Our colleague VJ Nagender Rao,  Sales Executive on Hotel Saudi, who never scaled a tall mountain is training to climb Africa’s highest peak, Mount Kilimanjaro, to raise $10,000 for the rescue of human trafficking victims in India.

VJ, 31, said he was driven to do something to help after hearing a TED talk by world renowned Indian social activist Dr Sunitha Krishan, three years ago.

“We all know that prostitution and human trafficking exists,” he said. “But after this talk I realised that back home, in India, girls as young as three or four were being raped and forced into human trafficking.”

“The thing that disturbed me a lot was to hear that the intestines of two or three of these girls that were rescued were literally hanging outside,” he added. “I just could not believe that there are still people who can do that to such young girls. So I decided I had to do something for these girls or help in some way.”

In India alone, an estimated 200,000 women and young girls — often from the poorest segments of society — are forced into prostitution every year, often lured into the trade by the false promises of a pimp and held against their will.

Rao said that the money raised through the climb will go to the Rescue Foundation, a Mumbai-based NGO that seeks to rescue and rehabilitate human trafficking victims in India, Bangladesh and Nepal.

“What they do is go and rescue girls, and bring them to rehab centres close to where they are, for counselling, ” he said. “Even after being rescued, the girls are pretty traumatised by their past experience, and many of them even feel like committing suicide.” Additionally, Rescue Foundation provides legal aid, healthcare, shelter and vocational training to the rescued victims.

“Most of the time the families aren’t willing to accept them back,” he said. “So what they do is teach them something, a means with which they can live a life after leaving the rehab centre, rather than going back to prostitution.

“They’ve been pretty instrumental in saving thousands of girls so far,” he said. “Last week only, they rescued eight minors in the north of India.”
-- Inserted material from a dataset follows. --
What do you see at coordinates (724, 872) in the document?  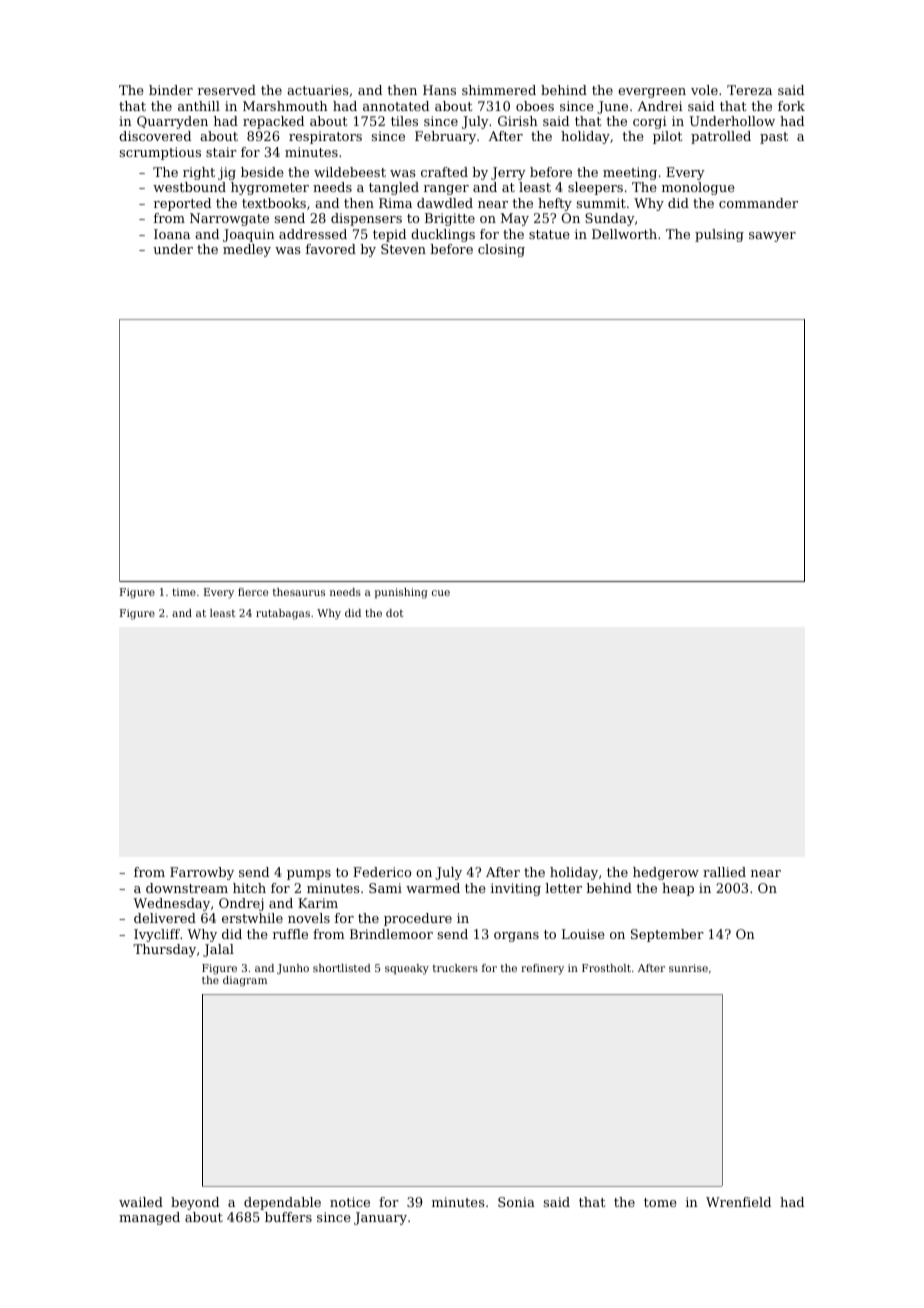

According to Rescue Foundation statistics, the organisation rescues about 300 girls a year and repatriates 700. The organisation — since its inception in 2000 and up till 2014 — has rescued approximately 5,000 women and young girls.

The eight-day climb

Rao, who will undertake the eight-day climb to the top of the 5,895-metre Kilimanjaro in early August, told Khaleej Times that he has no practical climbing experience.

 “I don’t have any climbing background. It’s actually the first climb for me to such a height...I have climbed a small mountain in Scotland that you could go up and come back down in four hours,” he said.

“It’s a difficult climb where people have also died,” he went on. “But I thought I should push myself to raise awareness for the girls. But it’s will power. It’s how much and how badly you want it.”

Rao added that he hoped that in the future, people will come together to end the scourge of human trafficking in Asia.

“We all talk about it when something bad happens. We feel bad for the girl. But we don’t end up doing anything,” he said. “It’s a very sensitive topic. We feel sad but we tend to not do anything.”

 “I feel like we all can make a difference, if everybody does feel that they do have to give back to society. Just by contributing $10 you can make a big difference in these girl’s lives.”